▸ The task
Once the line with "Expand Details for" is found in the data, output it and each following line exactly, up to and including the line with "773x427 pixels.", and nothing before or after.

▸ Provided data
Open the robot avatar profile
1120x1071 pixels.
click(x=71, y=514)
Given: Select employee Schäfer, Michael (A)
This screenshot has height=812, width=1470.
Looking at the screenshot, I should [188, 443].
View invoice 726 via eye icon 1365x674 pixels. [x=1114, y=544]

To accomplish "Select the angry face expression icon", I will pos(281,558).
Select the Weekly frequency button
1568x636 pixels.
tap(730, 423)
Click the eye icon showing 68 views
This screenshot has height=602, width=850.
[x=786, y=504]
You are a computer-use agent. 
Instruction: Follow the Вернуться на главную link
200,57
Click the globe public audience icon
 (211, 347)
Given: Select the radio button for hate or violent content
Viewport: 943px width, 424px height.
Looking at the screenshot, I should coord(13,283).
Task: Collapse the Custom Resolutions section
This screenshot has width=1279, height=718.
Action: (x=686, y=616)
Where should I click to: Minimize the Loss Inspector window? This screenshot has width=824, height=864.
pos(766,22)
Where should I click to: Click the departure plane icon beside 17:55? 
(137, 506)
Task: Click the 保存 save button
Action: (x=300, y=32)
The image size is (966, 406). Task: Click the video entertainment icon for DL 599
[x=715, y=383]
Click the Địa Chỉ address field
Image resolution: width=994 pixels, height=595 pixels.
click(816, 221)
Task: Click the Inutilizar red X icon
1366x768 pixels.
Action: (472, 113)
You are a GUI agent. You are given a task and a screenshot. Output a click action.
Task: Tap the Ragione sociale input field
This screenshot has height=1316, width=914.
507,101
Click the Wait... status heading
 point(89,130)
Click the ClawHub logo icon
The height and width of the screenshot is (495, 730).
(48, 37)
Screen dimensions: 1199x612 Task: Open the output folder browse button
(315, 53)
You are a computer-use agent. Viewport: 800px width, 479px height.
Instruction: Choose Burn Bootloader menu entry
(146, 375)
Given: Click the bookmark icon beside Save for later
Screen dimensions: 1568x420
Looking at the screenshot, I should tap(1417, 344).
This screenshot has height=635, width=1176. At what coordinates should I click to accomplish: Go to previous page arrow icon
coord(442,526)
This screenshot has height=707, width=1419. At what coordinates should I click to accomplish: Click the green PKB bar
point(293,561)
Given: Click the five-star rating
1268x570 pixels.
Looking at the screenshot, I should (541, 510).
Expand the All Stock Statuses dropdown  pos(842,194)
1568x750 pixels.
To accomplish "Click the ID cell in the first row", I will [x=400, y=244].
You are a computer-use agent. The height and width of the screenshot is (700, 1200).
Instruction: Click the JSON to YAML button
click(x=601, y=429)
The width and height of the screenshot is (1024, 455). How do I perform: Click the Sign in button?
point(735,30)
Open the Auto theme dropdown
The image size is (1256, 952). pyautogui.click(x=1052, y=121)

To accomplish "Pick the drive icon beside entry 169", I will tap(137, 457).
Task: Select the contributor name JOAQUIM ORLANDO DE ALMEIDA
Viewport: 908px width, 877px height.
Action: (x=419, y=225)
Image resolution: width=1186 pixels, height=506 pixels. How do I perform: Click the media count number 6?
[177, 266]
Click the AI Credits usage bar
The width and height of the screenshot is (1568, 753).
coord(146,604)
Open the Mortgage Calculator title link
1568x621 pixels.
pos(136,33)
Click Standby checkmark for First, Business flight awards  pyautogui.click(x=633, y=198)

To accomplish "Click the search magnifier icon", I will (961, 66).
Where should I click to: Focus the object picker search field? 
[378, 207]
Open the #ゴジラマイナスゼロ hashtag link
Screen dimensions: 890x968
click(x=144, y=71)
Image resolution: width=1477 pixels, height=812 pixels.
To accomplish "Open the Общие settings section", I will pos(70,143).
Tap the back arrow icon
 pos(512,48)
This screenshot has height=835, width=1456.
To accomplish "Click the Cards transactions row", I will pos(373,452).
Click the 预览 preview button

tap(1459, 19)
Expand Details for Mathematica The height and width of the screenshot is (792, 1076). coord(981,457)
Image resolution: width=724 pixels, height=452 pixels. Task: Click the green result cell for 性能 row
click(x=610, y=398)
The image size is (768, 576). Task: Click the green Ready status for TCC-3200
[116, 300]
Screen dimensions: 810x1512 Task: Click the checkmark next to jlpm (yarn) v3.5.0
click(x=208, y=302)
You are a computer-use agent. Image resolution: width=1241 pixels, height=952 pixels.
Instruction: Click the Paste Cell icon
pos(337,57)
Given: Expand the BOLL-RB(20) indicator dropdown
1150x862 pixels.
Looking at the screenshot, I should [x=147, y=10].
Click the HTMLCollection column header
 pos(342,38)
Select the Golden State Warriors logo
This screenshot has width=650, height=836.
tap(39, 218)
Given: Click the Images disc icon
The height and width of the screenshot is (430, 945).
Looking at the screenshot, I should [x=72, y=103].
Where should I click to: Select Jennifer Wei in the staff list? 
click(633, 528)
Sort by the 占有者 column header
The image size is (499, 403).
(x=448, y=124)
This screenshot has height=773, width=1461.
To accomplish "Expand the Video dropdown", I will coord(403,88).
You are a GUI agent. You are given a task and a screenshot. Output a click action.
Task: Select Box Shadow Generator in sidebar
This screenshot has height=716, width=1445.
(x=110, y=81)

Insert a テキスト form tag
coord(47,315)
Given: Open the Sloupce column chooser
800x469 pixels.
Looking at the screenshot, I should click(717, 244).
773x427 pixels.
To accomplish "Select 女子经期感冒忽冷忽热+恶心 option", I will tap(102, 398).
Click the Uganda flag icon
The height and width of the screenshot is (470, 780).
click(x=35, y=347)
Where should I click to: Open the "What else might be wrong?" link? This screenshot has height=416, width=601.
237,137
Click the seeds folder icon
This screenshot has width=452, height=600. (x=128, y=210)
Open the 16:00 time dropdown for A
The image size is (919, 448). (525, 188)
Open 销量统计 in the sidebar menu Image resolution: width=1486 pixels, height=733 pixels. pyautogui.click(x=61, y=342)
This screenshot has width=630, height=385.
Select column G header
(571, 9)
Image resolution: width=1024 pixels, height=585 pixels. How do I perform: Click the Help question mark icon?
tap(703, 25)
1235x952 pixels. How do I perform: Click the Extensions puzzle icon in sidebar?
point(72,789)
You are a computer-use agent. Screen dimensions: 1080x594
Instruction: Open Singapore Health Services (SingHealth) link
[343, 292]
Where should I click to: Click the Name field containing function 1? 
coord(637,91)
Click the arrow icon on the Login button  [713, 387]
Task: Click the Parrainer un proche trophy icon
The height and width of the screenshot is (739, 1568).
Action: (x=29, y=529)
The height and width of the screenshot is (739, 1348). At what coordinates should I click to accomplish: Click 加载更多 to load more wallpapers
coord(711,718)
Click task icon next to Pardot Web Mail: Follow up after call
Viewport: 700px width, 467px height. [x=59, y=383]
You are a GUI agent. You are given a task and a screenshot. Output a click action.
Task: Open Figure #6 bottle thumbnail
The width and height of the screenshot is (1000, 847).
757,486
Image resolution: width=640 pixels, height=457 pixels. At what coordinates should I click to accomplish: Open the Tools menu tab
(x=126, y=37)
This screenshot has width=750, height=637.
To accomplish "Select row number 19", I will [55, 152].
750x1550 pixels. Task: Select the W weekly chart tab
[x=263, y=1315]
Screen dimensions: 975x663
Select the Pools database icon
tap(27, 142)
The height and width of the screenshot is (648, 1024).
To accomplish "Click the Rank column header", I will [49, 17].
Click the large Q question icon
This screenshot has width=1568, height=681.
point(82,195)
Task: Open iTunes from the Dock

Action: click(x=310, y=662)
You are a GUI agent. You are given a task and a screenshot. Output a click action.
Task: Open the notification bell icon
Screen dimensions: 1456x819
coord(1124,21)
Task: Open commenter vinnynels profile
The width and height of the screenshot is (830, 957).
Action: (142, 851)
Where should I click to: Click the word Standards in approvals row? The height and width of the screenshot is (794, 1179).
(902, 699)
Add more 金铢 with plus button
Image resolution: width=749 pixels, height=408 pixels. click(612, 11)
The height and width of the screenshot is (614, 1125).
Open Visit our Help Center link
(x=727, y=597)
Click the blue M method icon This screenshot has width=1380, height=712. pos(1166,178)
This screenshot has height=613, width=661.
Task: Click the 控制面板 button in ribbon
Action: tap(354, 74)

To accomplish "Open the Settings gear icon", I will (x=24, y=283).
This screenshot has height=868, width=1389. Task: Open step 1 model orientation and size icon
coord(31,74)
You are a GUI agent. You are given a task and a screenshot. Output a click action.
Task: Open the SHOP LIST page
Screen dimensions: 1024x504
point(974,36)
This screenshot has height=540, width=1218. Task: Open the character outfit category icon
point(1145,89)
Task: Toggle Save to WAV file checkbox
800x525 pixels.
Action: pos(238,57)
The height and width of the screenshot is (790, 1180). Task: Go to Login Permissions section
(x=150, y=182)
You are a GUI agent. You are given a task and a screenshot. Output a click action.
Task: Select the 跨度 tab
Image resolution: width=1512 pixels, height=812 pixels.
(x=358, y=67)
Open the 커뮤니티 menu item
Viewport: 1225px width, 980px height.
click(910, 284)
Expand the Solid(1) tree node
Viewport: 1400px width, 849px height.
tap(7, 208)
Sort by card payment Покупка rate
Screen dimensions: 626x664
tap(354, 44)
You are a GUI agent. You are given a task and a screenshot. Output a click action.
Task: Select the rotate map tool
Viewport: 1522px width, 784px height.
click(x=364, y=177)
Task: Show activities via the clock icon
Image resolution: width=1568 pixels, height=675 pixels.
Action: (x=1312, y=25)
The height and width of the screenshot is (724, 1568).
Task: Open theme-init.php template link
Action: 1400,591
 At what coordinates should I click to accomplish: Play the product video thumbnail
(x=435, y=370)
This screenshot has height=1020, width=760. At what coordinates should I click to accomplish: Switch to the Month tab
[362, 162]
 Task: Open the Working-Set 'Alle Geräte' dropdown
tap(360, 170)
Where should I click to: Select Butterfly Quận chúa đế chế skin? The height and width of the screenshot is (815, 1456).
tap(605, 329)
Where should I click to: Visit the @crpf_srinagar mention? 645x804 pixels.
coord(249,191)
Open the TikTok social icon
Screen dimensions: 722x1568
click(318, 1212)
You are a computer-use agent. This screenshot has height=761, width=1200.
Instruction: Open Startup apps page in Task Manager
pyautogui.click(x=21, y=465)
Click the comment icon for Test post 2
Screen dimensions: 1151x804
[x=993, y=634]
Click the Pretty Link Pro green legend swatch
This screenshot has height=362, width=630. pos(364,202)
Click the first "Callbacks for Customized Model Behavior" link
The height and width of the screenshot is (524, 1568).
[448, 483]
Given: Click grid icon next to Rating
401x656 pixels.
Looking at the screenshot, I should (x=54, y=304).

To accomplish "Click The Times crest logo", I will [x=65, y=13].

▸ Your response
Expand Details for Mathematica The height and width of the screenshot is (792, 1076). coord(981,457)
Image resolution: width=724 pixels, height=452 pixels. Task: Click the green result cell for 性能 row
click(x=610, y=398)
The image size is (768, 576). Task: Click the green Ready status for TCC-3200
[116, 300]
Screen dimensions: 810x1512 Task: Click the checkmark next to jlpm (yarn) v3.5.0
click(x=208, y=302)
You are a computer-use agent. Image resolution: width=1241 pixels, height=952 pixels.
Instruction: Click the Paste Cell icon
pos(337,57)
Given: Expand the BOLL-RB(20) indicator dropdown
1150x862 pixels.
Looking at the screenshot, I should [x=147, y=10].
Click the HTMLCollection column header
 pos(342,38)
Select the Golden State Warriors logo
This screenshot has width=650, height=836.
tap(39, 218)
Given: Click the Images disc icon
The height and width of the screenshot is (430, 945).
Looking at the screenshot, I should [x=72, y=103].
Where should I click to: Select Jennifer Wei in the staff list? 
click(633, 528)
Sort by the 占有者 column header
The image size is (499, 403).
(x=448, y=124)
This screenshot has height=773, width=1461.
To accomplish "Expand the Video dropdown", I will coord(403,88).
You are a GUI agent. You are given a task and a screenshot. Output a click action.
Task: Select Box Shadow Generator in sidebar
This screenshot has height=716, width=1445.
(x=110, y=81)

Insert a テキスト form tag
coord(47,315)
Given: Open the Sloupce column chooser
800x469 pixels.
Looking at the screenshot, I should click(717, 244).
773x427 pixels.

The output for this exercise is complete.